Сomputer simulation of selective laser melting of fine-grained metallic powders

A mathematical model of selective laser melting (SLM) of fine-grained metallic powders subjected to pulse laser annealing has been developed. The powder bed is considered in approximation of a continuous medium, where its effective thermophysical properties depend on local porosity. The model allows calculation of the unsteady distributions of temperature, specific enthalpy, local porosity, morphology and thickness of the track (layer) under study. In this paper, all stages of problem solving are described, including its mathematical formulation and numerical implementation. An important feature of the finite element model is the dependence of basic functions on the variable which characterizes the shrinkage of the powder bed.

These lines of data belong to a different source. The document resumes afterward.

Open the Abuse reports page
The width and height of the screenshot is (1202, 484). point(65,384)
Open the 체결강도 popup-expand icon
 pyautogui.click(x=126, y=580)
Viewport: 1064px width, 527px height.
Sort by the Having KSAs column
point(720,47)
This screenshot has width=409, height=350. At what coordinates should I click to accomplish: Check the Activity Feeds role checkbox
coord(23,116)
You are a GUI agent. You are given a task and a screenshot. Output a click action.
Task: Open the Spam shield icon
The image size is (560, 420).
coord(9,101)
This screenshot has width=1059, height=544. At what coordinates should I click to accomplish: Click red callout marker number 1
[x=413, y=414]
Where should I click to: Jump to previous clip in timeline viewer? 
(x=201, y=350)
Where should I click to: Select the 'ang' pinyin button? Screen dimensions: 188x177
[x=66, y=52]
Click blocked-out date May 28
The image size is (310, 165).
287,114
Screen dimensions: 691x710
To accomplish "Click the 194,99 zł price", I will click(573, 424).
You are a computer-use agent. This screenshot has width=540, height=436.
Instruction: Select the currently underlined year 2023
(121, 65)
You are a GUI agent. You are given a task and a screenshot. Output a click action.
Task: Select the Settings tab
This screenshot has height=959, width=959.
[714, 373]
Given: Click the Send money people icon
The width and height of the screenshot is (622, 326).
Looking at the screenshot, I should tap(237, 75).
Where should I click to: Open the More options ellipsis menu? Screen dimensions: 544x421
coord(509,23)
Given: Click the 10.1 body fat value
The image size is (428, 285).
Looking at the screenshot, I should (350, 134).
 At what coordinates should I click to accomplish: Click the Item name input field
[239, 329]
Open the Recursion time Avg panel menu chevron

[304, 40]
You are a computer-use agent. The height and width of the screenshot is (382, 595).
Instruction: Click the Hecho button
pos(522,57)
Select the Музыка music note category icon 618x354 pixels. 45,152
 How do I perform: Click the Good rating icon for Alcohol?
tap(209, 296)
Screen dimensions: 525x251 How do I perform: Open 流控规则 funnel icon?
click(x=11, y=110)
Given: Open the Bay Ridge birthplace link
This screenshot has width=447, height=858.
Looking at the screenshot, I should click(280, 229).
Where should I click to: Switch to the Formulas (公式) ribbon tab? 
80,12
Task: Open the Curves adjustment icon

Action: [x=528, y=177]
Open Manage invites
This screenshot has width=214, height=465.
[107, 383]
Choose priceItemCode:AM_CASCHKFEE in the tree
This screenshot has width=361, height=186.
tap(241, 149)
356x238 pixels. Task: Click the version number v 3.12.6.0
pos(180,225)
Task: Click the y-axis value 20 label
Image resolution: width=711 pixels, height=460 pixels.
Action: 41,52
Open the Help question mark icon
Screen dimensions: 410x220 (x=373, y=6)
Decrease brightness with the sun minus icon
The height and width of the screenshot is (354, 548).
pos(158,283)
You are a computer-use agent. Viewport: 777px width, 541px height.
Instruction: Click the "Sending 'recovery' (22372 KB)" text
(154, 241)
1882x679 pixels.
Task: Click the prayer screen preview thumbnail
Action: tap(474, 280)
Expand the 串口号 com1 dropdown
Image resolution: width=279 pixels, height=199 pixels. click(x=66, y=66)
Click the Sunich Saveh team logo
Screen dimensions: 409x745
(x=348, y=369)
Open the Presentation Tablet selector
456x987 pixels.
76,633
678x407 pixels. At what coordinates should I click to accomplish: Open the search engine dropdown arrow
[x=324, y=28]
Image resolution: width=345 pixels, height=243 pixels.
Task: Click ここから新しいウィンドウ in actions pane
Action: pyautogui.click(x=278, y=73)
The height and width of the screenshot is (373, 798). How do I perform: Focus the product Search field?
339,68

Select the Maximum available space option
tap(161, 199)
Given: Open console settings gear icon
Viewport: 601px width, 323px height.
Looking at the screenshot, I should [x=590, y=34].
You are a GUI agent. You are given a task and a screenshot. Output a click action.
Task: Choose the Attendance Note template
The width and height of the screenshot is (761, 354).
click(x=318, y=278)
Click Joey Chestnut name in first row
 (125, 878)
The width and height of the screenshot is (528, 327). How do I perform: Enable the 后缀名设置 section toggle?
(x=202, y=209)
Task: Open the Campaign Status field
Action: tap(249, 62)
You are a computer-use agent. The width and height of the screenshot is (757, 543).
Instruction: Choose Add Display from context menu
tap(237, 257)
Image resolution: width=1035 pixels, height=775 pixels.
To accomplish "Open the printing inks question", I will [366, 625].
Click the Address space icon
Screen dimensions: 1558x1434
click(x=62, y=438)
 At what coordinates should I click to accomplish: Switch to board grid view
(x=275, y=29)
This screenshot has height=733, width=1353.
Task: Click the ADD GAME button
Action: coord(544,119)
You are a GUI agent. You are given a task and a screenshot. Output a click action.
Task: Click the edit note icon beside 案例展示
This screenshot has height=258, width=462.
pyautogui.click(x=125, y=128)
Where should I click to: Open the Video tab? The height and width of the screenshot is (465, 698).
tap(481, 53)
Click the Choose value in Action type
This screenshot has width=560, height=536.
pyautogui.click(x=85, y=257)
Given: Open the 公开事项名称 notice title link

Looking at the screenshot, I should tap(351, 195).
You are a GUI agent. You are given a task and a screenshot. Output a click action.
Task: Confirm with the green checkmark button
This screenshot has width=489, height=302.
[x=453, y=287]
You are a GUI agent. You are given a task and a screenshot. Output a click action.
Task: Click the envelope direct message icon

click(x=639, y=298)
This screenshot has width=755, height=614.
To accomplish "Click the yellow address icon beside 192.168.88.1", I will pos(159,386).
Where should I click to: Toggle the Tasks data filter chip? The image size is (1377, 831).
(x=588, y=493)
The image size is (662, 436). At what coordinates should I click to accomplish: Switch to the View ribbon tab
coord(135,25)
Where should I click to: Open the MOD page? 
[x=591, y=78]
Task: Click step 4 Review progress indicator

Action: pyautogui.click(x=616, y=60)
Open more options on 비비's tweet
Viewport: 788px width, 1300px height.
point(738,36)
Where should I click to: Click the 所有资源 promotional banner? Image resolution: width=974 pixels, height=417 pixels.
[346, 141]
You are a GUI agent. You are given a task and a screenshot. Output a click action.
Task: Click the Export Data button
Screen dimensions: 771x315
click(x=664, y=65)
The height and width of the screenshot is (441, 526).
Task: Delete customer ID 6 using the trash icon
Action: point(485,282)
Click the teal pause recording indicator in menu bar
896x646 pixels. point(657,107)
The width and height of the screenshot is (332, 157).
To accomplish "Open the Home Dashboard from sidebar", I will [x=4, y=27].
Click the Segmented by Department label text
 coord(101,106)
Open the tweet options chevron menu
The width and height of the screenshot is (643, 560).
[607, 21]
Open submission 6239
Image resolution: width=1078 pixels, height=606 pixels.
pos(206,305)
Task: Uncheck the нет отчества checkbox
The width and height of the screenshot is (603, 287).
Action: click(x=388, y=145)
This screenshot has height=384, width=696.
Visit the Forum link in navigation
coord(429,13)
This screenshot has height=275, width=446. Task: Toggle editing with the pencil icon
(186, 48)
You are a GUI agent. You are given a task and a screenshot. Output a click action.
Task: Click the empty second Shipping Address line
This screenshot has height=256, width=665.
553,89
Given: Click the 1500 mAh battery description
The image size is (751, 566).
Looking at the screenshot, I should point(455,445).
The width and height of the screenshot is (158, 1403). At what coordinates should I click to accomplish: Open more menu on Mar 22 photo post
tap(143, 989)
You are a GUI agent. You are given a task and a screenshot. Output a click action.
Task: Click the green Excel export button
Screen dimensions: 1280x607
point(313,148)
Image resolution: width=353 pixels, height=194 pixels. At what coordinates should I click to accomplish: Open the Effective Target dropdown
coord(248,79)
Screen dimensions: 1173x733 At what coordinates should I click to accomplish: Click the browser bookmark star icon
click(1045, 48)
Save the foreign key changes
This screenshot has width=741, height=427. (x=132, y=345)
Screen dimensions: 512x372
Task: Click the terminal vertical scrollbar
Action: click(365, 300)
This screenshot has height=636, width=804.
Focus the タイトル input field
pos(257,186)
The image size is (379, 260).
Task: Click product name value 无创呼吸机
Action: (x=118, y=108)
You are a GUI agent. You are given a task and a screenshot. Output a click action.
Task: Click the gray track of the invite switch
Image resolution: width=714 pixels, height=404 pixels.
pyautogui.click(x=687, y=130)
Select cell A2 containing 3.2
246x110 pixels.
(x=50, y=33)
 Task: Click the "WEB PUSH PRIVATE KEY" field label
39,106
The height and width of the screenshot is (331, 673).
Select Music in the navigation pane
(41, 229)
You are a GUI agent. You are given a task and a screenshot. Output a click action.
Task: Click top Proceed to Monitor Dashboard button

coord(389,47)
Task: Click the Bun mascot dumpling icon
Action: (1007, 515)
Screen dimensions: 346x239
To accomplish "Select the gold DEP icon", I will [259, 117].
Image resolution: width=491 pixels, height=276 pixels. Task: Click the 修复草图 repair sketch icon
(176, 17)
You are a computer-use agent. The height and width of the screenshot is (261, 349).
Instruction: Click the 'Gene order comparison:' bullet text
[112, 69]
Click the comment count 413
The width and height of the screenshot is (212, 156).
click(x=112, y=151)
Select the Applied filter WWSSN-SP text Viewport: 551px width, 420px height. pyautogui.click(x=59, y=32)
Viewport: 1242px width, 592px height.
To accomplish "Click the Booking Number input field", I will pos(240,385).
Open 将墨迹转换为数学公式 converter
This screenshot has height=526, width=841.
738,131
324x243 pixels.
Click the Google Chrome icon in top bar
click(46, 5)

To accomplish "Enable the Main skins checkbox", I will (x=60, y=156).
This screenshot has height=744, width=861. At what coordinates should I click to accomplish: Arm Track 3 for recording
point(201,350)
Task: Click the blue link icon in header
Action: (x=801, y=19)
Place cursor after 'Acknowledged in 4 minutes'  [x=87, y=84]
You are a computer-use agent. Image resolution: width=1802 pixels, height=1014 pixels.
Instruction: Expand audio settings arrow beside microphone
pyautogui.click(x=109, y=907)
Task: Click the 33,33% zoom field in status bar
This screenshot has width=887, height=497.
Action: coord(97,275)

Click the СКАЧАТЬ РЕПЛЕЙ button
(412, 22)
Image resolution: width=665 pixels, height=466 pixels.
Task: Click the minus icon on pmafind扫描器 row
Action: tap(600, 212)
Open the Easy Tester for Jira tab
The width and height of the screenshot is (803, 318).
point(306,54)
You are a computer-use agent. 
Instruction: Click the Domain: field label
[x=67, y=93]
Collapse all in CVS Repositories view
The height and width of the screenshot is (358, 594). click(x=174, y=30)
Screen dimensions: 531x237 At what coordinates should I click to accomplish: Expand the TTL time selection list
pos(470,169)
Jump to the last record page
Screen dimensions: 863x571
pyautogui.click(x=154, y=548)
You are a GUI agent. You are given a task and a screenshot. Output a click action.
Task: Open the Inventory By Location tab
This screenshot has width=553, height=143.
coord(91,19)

Thus, the finite element mesh requires regular control of quality and dynamic remeshing. Validation of the model is done through qualitative comparison with the SLM experiments performed at similar regimes. The effect of peak power density, pulse energy, and pulse duration on the quality of the track is studied to reveal governing parameters of SLM using Fe powder as a reference system. It is shown that an increase in pulse energy with increasing power density and pulse duration leads to better efficiency and quality of layer cohesion. At the same time, this positive effect decays at some critical parameters. This happens due to powder burning and intensifying of heat transfer to the substrate. It was shown that, at fixed pulse energy and effective beam radius, variation of power density and pulse duration keeps the roughness on the lateral faces of a 3D element.